Prime factorization of $$$3480$$$

Find the prime factorization of $$$3480$$$.

Start with the number $$$2$$$.

Determine whether $$$3480$$$ is divisible by $$$2$$$.

It is divisible, thus, divide $$$3480$$$ by $$${\color{green}2}$$$: $$$\frac{3480}{2} = {\color{red}1740}$$$.

Determine whether $$$1740$$$ is divisible by $$$2$$$.

It is divisible, thus, divide $$$1740$$$ by $$${\color{green}2}$$$: $$$\frac{1740}{2} = {\color{red}870}$$$.

Determine whether $$$870$$$ is divisible by $$$2$$$.

It is divisible, thus, divide $$$870$$$ by $$${\color{green}2}$$$: $$$\frac{870}{2} = {\color{red}435}$$$.

Determine whether $$$435$$$ is divisible by $$$2$$$.

Since it is not divisible, move to the next prime number.

The next prime number is $$$3$$$.

Determine whether $$$435$$$ is divisible by $$$3$$$.

It is divisible, thus, divide $$$435$$$ by $$${\color{green}3}$$$: $$$\frac{435}{3} = {\color{red}145}$$$.

Determine whether $$$145$$$ is divisible by $$$3$$$.

Since it is not divisible, move to the next prime number.

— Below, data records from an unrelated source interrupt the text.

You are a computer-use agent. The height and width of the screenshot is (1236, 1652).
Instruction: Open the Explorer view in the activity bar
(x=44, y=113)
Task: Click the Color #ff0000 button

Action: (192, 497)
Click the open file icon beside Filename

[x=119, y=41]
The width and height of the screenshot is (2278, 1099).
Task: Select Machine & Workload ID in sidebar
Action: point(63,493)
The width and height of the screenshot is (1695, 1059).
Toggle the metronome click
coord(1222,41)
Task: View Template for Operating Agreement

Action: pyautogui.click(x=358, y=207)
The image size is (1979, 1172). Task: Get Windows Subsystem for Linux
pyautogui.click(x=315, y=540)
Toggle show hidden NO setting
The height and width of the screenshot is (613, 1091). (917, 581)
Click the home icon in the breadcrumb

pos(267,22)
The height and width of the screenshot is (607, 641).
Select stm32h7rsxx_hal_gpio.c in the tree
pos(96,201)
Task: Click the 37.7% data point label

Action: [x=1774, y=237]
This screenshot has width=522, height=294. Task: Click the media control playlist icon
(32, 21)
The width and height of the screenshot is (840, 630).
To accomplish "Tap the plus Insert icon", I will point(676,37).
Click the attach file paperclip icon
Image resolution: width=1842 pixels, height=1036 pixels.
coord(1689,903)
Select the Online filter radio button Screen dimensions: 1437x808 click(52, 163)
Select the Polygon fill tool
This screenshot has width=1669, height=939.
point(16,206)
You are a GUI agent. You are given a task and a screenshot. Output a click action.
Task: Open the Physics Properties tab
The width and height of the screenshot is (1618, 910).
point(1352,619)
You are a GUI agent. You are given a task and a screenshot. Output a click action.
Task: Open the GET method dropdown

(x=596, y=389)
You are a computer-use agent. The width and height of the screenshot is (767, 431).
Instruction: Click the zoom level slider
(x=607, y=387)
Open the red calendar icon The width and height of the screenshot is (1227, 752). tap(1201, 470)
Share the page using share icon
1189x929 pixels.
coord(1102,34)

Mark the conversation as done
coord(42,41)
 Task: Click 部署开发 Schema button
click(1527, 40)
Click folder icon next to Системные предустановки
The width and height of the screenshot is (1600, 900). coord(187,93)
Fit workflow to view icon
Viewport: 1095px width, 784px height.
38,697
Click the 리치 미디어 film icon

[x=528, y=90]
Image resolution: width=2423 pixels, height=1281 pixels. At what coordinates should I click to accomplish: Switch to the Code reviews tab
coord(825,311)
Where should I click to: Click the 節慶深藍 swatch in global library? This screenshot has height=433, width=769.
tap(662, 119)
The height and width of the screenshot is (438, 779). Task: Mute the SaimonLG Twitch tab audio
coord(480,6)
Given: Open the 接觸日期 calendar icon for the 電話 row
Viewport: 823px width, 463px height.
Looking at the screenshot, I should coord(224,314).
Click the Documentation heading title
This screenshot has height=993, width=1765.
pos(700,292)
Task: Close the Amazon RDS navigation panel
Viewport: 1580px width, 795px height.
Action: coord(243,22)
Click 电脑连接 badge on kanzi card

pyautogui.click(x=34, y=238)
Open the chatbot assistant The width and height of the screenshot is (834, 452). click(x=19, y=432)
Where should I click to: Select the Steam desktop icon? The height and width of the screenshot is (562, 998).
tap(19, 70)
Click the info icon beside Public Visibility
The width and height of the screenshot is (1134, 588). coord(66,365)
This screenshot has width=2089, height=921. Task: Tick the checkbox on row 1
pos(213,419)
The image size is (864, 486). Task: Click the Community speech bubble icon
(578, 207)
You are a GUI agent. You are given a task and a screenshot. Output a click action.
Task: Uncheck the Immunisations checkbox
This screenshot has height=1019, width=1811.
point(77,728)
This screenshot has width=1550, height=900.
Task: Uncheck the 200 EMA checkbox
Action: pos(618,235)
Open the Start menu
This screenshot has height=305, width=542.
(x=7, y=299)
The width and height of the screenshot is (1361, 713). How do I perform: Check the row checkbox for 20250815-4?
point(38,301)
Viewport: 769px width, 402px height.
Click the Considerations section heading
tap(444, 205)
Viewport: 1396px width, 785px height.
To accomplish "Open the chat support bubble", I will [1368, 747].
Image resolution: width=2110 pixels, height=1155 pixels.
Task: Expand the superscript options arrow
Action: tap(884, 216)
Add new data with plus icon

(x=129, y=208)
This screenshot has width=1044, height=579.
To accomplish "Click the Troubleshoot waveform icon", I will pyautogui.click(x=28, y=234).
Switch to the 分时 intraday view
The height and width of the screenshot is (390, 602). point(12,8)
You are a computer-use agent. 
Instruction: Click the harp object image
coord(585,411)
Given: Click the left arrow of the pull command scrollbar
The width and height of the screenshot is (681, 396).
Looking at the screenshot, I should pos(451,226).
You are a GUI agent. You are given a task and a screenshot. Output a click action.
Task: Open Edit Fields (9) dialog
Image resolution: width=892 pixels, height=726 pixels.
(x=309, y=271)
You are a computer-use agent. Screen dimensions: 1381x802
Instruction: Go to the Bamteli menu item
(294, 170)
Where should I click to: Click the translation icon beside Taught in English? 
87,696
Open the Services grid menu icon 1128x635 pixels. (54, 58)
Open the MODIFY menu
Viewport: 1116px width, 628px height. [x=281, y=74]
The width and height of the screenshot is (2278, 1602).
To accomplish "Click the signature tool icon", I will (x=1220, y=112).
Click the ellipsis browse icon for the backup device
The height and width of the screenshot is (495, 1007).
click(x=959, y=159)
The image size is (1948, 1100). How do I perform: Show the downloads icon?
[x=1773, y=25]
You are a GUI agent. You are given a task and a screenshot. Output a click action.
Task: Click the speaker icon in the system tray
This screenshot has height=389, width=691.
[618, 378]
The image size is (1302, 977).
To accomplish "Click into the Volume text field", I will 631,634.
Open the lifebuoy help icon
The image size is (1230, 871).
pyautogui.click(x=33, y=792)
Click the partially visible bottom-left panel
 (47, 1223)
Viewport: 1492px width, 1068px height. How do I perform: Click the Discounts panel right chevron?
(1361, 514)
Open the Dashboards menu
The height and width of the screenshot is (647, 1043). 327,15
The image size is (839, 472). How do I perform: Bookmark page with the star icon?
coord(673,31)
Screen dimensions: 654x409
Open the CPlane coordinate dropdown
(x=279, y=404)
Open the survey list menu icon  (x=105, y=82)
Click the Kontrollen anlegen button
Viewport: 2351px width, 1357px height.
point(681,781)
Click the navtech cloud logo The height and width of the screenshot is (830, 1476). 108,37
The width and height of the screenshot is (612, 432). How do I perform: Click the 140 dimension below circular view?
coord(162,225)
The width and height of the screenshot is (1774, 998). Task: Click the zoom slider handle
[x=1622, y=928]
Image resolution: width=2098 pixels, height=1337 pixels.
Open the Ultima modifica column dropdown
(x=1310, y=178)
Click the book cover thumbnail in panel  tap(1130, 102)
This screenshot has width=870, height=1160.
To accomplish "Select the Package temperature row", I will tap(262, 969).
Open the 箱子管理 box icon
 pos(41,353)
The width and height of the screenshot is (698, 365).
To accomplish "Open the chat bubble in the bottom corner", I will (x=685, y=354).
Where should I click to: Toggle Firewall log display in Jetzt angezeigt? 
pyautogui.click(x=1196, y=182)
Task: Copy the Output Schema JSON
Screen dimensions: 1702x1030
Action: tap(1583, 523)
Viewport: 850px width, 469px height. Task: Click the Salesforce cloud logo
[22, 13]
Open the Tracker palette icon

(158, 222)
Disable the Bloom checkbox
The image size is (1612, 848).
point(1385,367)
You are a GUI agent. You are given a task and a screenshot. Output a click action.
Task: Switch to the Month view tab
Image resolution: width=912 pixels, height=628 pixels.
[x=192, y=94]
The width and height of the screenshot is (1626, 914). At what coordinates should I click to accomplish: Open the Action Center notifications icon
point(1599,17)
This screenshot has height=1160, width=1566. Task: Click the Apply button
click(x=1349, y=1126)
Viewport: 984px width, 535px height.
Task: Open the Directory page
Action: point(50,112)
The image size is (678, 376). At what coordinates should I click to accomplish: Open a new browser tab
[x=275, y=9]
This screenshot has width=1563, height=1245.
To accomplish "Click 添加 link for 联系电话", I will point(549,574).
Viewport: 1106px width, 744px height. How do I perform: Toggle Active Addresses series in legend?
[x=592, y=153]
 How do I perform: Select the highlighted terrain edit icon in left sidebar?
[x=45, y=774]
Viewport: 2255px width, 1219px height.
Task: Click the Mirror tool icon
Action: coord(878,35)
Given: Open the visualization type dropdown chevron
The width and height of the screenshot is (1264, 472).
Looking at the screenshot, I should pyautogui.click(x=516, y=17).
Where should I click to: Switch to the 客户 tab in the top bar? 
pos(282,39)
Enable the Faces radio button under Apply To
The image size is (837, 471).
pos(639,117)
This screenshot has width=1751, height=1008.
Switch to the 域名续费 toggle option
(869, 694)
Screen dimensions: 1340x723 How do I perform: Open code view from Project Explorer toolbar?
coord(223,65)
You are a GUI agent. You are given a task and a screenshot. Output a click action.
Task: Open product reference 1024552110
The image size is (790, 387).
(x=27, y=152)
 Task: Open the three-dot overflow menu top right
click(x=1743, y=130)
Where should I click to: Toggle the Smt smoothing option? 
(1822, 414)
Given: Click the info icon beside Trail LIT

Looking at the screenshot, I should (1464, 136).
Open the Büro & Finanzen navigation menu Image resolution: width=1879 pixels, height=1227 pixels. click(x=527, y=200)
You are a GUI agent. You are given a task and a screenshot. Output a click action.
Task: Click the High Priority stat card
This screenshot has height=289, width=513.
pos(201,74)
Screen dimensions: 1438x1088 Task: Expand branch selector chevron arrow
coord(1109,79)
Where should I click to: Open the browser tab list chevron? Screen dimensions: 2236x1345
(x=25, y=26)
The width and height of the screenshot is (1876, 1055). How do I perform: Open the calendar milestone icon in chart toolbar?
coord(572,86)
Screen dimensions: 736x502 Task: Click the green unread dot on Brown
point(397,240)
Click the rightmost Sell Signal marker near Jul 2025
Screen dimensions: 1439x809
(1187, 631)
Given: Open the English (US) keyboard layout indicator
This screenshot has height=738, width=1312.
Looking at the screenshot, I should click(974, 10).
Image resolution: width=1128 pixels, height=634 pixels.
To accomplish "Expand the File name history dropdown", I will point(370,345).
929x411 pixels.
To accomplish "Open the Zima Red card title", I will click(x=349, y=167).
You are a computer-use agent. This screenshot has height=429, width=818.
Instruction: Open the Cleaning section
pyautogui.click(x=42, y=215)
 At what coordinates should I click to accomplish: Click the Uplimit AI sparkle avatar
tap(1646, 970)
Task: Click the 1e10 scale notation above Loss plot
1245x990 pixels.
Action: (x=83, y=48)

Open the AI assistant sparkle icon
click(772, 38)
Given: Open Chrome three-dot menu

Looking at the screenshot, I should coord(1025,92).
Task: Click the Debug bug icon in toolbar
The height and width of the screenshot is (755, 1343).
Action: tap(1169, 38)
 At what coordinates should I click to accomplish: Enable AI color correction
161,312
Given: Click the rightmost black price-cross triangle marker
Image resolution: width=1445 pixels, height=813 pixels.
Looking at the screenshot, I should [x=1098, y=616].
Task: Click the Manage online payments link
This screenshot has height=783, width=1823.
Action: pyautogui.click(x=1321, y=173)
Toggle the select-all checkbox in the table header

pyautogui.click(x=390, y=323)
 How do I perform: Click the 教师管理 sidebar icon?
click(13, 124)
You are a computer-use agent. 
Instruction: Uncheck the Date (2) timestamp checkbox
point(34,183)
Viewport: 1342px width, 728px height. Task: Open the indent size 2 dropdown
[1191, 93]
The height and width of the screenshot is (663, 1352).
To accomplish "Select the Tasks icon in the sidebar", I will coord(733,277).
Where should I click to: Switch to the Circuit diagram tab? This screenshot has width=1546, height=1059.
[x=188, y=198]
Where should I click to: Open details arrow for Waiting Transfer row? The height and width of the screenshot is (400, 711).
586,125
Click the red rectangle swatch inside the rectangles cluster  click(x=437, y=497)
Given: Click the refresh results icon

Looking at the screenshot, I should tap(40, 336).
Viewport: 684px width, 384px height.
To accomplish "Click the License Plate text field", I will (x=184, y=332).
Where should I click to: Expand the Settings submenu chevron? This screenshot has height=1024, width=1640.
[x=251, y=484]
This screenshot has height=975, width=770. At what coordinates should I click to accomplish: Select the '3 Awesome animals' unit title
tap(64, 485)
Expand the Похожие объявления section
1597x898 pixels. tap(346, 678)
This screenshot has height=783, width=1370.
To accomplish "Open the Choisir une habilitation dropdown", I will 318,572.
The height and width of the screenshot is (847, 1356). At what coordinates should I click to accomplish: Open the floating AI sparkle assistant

The next prime number is $$$5$$$.

Determine whether $$$145$$$ is divisible by $$$5$$$.

It is divisible, thus, divide $$$145$$$ by $$${\color{green}5}$$$: $$$\frac{145}{5} = {\color{red}29}$$$.

The prime number $$${\color{green}29}$$$ has no other factors then $$$1$$$ and $$${\color{green}29}$$$: $$$\frac{29}{29} = {\color{red}1}$$$.

Since we have obtained $$$1$$$, we are done.

Now, just count the number of occurences of the divisors (green numbers), and write down the prime factorization: $$$3480 = 2^{3} \cdot 3 \cdot 5 \cdot 29$$$.

The prime factorization is $$$3480 = 2^{3} \cdot 3 \cdot 5 \cdot 29$$$A.